Back in December, I did a detailed analysis for getting data into Vertica from MySQL using Tungsten Replicator, all within the Kodiak MemCloud.
I got some good numbers towards the end – 1.9 million rows/minute into Vertica. I did this using a standard replicator deployment, plus some tweaks to the Vertica environment. In particular:
- Integer hash for a partition for both the staging and base tables
- Some tweaks to the queries to ensure that we used the partitions in the most efficient manner
- Optimized the batching within the applier to hit the right numbers for the transaction counts
That last one is a bit of a cheat because in a real-world situation it’s much harder to be able to identify those transaction sizes and row counts, but for testing, we’re trying to get the best performance!

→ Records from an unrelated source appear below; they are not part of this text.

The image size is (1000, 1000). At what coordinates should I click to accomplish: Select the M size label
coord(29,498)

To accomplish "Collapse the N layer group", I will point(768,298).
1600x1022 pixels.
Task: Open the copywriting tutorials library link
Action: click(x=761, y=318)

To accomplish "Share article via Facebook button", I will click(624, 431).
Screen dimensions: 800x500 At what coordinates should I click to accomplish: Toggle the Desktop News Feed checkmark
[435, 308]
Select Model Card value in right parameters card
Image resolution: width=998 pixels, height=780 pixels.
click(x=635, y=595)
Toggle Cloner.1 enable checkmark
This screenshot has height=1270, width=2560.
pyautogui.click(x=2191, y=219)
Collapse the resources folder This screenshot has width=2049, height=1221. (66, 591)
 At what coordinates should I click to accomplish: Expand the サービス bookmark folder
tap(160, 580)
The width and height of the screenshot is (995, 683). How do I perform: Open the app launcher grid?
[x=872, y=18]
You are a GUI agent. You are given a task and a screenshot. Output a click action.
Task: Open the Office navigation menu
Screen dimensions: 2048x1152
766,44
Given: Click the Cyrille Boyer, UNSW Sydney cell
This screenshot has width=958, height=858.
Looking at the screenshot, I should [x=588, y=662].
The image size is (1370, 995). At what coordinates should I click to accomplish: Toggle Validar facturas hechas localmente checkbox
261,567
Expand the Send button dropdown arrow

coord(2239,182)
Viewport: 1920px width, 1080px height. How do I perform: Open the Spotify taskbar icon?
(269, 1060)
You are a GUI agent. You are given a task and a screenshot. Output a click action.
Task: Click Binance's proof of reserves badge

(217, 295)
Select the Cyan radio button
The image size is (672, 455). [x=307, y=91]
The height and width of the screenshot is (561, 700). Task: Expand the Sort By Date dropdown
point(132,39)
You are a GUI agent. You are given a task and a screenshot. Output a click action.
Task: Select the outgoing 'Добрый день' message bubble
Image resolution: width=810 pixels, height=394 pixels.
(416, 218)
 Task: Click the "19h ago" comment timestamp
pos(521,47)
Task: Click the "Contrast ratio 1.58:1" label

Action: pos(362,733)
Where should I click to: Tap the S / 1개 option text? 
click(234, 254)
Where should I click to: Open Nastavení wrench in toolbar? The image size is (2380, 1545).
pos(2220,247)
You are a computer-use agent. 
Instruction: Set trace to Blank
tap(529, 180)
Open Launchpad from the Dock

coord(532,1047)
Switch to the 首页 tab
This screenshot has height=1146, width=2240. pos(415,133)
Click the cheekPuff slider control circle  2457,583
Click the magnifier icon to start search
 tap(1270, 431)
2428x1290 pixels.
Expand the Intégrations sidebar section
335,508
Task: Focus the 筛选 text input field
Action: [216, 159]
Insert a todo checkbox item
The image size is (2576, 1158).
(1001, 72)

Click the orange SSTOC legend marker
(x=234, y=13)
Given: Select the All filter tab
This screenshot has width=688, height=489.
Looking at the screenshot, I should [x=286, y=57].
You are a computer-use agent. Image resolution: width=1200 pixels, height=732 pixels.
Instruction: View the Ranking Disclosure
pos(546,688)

Next what I wanted to do was set up some bare metal and AWS servers that were of an equivalent configuration and see what I could do to repeat and emulate the tests and see what comparable performance we could get.
How I Load Masses of Data
Before I dip into that, however, I thought it would be worth seeing how I generate the information in the first place. With big data testing (mainly when trying to simulate the data that ultimately gets written into your analytics target) the primary concern is one of reproducing the quantity as well as the variety of the data.
It’s application dependent, but for some analytics tasks the inserts are quite high and the updates/deletes relatively low. So I’ve written a test script that generates up to a million rows of data, split to be around 65% inserts, 25% updates and 10% deletes.
I can tweak that of course, but I’ve found it gives a good spread of data. I can also configure whether that happens in one transaction or each row is a transaction of its own. That all gets dumped into an SQL file. A separate wrapper script and tool then load that information into MySQL, either using redirection within the MySQL command line tool or through a different lightweight C++ client I wrote.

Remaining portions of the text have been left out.